SOURCE TEXT:
● ● ● ● ● ● ●
Motherhood has always been a fraught concept on American Horror Story, going all the way back to poor Vivien Harmon (Connie Britton) dying in childbirth in the show's first season (which also featured a terrifying reanimated demon baby called the Infantata). If you're not giving birth to the Antichrist, you're discovering that the son you gave up for adoption years ago because his father was a serial killer has now become a serial killer himself. It seemed inevitable that Ryan Murphy's long-running anthology series would eventually dedicate an entire season to a maternity-horror story. Which is why it's so surprising that Season 12 has gotten off to a relatively timid start, mistaking vague flatness for subtle insight.
American Horror Story: Delicate, which premiered Wednesday night on FX, centers on Anna Victoria Alcott (Emma Roberts), a decidedly meek yet also world-famous star of film and television who's undergoing IVF treatments in order to get pregnant. But something is amiss, and it's not just the spiders that have taken to crawling out of her hair at inopportune times. One night, she wakes up to a strange hand caressing her recently impregnated belly, and the spry, hooded home invader manages to escape Anna's Brooklyn Heights condo, though not before scrawling a threatening/pleading message in red lipstick on Anna's mirror. Someone (or someones) doesn't want Anna to have this baby.
Maternity and child-bearing is a subject that has long fascinated horror filmmakers, understandably so. The loss of control over one's body, the terror of having something vulnerable to protect from a threatening world — these are powerful themes. They've been at the heart of such horror classics as David Cronenberg's The Brood, Ari Aster's Hereditary, and Jennifer Kent's The Babadook.
Delicate is the first AHS season to be based on a previously published work, in this case, Danielle Valentine's novel Delicate Condition, which was published in August 2023. The novel was optioned for adaptation well before publication, having drawn comparisons to Ira Levin's novel Rosemary's Baby, which was turned into a horror classic starring Mia Farrow as a woman impregnated by the devil (with her husband's collaboration) who unwittingly gives birth to the son of Satan. American Horror Story has always been incredibly literate about its references, so it's hard not to read a Rosemary's Baby narrative into this show from the very start.
● ● ● ● ● ● ●
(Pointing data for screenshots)
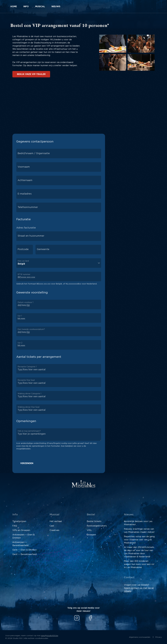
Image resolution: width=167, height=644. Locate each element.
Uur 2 (20, 343)
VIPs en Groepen (21, 530)
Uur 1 (20, 316)
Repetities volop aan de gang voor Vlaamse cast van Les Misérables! (139, 540)
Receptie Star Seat (26, 380)
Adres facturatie (26, 228)
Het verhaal (56, 521)
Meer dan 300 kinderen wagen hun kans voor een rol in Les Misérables (139, 564)
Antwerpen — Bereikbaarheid (20, 544)
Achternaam (25, 180)
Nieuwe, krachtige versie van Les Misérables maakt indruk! (139, 530)
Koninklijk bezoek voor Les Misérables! (138, 523)
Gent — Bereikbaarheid (24, 554)
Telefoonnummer (28, 207)
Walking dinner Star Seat (28, 407)
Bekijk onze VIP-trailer (31, 74)
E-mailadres (24, 194)
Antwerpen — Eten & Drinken (23, 536)
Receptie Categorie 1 (27, 367)
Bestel (91, 514)
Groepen (91, 535)
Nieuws (56, 6)
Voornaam (24, 167)
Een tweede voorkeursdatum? (31, 329)
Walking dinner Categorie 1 (29, 394)
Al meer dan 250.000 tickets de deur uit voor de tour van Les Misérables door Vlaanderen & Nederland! (139, 552)
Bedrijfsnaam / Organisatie (34, 154)
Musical (40, 6)
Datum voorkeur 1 (25, 302)
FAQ (15, 526)
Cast (52, 526)
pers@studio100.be (49, 636)
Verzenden (27, 463)
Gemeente (43, 249)
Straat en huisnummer (31, 236)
● ● ● ● ● ● ●
EXERCISE GOAL: Return the review passage from "Motherhood has always" to "for subtle insight.", copied word for word.

SOLUTION FOR THIS TASK:
Motherhood has always been a fraught concept on American Horror Story, going all the way back to poor Vivien Harmon (Connie Britton) dying in childbirth in the show's first season (which also featured a terrifying reanimated demon baby called the Infantata). If you're not giving birth to the Antichrist, you're discovering that the son you gave up for adoption years ago because his father was a serial killer has now become a serial killer himself. It seemed inevitable that Ryan Murphy's long-running anthology series would eventually dedicate an entire season to a maternity-horror story. Which is why it's so surprising that Season 12 has gotten off to a relatively timid start, mistaking vague flatness for subtle insight.